▸ DATA SUPPLIED
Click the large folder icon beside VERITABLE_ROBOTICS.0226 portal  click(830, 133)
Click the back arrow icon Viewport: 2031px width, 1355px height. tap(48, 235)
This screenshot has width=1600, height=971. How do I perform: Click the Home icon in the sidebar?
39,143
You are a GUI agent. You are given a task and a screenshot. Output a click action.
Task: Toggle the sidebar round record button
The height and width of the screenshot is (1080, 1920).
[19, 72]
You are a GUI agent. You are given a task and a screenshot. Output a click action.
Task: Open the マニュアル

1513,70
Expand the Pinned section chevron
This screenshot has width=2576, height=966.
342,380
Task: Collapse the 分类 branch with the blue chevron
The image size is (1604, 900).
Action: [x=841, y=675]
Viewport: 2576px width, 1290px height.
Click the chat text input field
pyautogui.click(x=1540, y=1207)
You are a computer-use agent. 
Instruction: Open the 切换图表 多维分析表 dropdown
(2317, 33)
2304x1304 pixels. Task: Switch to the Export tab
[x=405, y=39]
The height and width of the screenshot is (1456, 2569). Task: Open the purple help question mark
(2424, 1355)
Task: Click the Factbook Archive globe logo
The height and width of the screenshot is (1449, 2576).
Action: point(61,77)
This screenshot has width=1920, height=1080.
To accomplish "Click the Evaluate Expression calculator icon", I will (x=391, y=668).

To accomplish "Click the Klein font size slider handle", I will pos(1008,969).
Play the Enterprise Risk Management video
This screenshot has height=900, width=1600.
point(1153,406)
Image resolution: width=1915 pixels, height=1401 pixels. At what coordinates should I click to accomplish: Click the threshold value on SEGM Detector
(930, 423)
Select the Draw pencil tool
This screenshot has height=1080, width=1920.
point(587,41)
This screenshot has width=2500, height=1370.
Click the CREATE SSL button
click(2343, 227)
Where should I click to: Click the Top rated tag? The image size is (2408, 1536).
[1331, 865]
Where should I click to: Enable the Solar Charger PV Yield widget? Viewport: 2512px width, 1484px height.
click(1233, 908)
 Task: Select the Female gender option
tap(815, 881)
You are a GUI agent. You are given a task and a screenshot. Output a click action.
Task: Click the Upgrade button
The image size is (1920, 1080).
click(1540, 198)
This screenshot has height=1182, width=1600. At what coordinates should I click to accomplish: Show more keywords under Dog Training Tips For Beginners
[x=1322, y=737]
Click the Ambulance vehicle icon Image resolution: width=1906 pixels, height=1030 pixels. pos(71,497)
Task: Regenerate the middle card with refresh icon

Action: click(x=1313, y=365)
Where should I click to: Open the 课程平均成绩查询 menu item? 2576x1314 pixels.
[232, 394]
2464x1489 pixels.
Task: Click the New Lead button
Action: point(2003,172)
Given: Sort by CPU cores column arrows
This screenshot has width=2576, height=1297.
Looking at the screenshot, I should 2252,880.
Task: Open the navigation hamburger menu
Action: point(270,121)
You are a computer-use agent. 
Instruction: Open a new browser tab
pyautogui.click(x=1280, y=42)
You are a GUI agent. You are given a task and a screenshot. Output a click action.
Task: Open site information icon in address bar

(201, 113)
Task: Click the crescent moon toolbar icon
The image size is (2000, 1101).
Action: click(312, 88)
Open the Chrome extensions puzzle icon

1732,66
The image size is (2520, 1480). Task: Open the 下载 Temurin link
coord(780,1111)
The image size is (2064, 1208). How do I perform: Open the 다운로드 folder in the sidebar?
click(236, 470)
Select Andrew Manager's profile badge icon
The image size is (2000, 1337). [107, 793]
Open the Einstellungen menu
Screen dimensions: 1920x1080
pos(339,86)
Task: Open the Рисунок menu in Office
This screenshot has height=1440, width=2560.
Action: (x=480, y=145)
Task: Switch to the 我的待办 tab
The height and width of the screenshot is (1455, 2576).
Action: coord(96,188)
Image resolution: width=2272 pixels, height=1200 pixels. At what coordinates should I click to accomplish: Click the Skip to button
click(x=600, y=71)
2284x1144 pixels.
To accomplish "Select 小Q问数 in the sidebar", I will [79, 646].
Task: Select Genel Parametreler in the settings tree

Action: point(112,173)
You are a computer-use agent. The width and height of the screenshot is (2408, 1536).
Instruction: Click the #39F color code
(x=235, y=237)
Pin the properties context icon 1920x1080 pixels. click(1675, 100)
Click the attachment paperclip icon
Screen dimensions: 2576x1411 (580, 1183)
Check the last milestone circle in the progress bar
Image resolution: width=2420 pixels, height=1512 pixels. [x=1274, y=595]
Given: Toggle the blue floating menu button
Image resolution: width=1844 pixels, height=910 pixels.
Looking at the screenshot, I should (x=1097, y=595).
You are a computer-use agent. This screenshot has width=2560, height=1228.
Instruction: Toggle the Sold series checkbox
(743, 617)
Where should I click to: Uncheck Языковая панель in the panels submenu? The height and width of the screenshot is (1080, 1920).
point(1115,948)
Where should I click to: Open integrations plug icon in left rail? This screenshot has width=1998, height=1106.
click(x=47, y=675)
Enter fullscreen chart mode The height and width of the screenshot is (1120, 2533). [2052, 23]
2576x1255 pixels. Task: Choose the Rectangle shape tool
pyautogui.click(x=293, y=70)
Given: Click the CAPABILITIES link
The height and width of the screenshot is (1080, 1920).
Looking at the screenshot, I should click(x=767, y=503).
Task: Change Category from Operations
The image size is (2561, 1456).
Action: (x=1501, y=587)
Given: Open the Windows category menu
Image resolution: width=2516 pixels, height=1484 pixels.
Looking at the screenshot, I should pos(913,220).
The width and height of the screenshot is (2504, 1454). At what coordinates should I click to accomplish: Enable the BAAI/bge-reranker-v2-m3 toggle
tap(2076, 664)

▸ TASK OBJECTIVE
For this exercise, the records above must be returned exactly.

▸ TASK RESULT
Click the large folder icon beside VERITABLE_ROBOTICS.0226 portal  click(830, 133)
Click the back arrow icon Viewport: 2031px width, 1355px height. tap(48, 235)
This screenshot has width=1600, height=971. How do I perform: Click the Home icon in the sidebar?
39,143
You are a GUI agent. You are given a task and a screenshot. Output a click action.
Task: Toggle the sidebar round record button
The height and width of the screenshot is (1080, 1920).
[19, 72]
You are a GUI agent. You are given a task and a screenshot. Output a click action.
Task: Open the マニュアル

1513,70
Expand the Pinned section chevron
This screenshot has width=2576, height=966.
342,380
Task: Collapse the 分类 branch with the blue chevron
The image size is (1604, 900).
Action: [x=841, y=675]
Viewport: 2576px width, 1290px height.
Click the chat text input field
pyautogui.click(x=1540, y=1207)
You are a computer-use agent. 
Instruction: Open the 切换图表 多维分析表 dropdown
(2317, 33)
2304x1304 pixels. Task: Switch to the Export tab
[x=405, y=39]
The height and width of the screenshot is (1456, 2569). Task: Open the purple help question mark
(2424, 1355)
Task: Click the Factbook Archive globe logo
The height and width of the screenshot is (1449, 2576).
Action: point(61,77)
This screenshot has width=1920, height=1080.
To accomplish "Click the Evaluate Expression calculator icon", I will (x=391, y=668).

To accomplish "Click the Klein font size slider handle", I will pos(1008,969).
Play the Enterprise Risk Management video
This screenshot has height=900, width=1600.
point(1153,406)
Image resolution: width=1915 pixels, height=1401 pixels. At what coordinates should I click to accomplish: Click the threshold value on SEGM Detector
(930, 423)
Select the Draw pencil tool
This screenshot has height=1080, width=1920.
point(587,41)
This screenshot has width=2500, height=1370.
Click the CREATE SSL button
click(2343, 227)
Where should I click to: Click the Top rated tag? The image size is (2408, 1536).
[1331, 865]
Where should I click to: Enable the Solar Charger PV Yield widget? Viewport: 2512px width, 1484px height.
click(1233, 908)
 Task: Select the Female gender option
tap(815, 881)
You are a GUI agent. You are given a task and a screenshot. Output a click action.
Task: Click the Upgrade button
The image size is (1920, 1080).
click(1540, 198)
This screenshot has height=1182, width=1600. At what coordinates should I click to accomplish: Show more keywords under Dog Training Tips For Beginners
[x=1322, y=737]
Click the Ambulance vehicle icon Image resolution: width=1906 pixels, height=1030 pixels. pos(71,497)
Task: Regenerate the middle card with refresh icon

Action: click(x=1313, y=365)
Where should I click to: Open the 课程平均成绩查询 menu item? 2576x1314 pixels.
[232, 394]
2464x1489 pixels.
Task: Click the New Lead button
Action: point(2003,172)
Given: Sort by CPU cores column arrows
This screenshot has width=2576, height=1297.
Looking at the screenshot, I should 2252,880.
Task: Open the navigation hamburger menu
Action: point(270,121)
You are a computer-use agent. 
Instruction: Open a new browser tab
pyautogui.click(x=1280, y=42)
You are a GUI agent. You are given a task and a screenshot. Output a click action.
Task: Open site information icon in address bar

(201, 113)
Task: Click the crescent moon toolbar icon
The image size is (2000, 1101).
Action: click(312, 88)
Open the Chrome extensions puzzle icon

1732,66
The image size is (2520, 1480). Task: Open the 下载 Temurin link
coord(780,1111)
The image size is (2064, 1208). How do I perform: Open the 다운로드 folder in the sidebar?
click(236, 470)
Select Andrew Manager's profile badge icon
The image size is (2000, 1337). [107, 793]
Open the Einstellungen menu
Screen dimensions: 1920x1080
pos(339,86)
Task: Open the Рисунок menu in Office
This screenshot has height=1440, width=2560.
Action: (x=480, y=145)
Task: Switch to the 我的待办 tab
The height and width of the screenshot is (1455, 2576).
Action: coord(96,188)
Image resolution: width=2272 pixels, height=1200 pixels. At what coordinates should I click to accomplish: Click the Skip to button
click(x=600, y=71)
2284x1144 pixels.
To accomplish "Select 小Q问数 in the sidebar", I will [79, 646].
Task: Select Genel Parametreler in the settings tree

Action: point(112,173)
You are a computer-use agent. The width and height of the screenshot is (2408, 1536).
Instruction: Click the #39F color code
(x=235, y=237)
Pin the properties context icon 1920x1080 pixels. click(1675, 100)
Click the attachment paperclip icon
Screen dimensions: 2576x1411 (580, 1183)
Check the last milestone circle in the progress bar
Image resolution: width=2420 pixels, height=1512 pixels. [x=1274, y=595]
Given: Toggle the blue floating menu button
Image resolution: width=1844 pixels, height=910 pixels.
Looking at the screenshot, I should (x=1097, y=595).
You are a computer-use agent. This screenshot has width=2560, height=1228.
Instruction: Toggle the Sold series checkbox
(743, 617)
Where should I click to: Uncheck Языковая панель in the panels submenu? The height and width of the screenshot is (1080, 1920).
point(1115,948)
Where should I click to: Open integrations plug icon in left rail? This screenshot has width=1998, height=1106.
click(x=47, y=675)
Enter fullscreen chart mode The height and width of the screenshot is (1120, 2533). [2052, 23]
2576x1255 pixels. Task: Choose the Rectangle shape tool
pyautogui.click(x=293, y=70)
Given: Click the CAPABILITIES link
The height and width of the screenshot is (1080, 1920).
Looking at the screenshot, I should click(x=767, y=503).
Task: Change Category from Operations
The image size is (2561, 1456).
Action: (x=1501, y=587)
Given: Open the Windows category menu
Image resolution: width=2516 pixels, height=1484 pixels.
Looking at the screenshot, I should pos(913,220).
The width and height of the screenshot is (2504, 1454). At what coordinates should I click to accomplish: Enable the BAAI/bge-reranker-v2-m3 toggle
tap(2076, 664)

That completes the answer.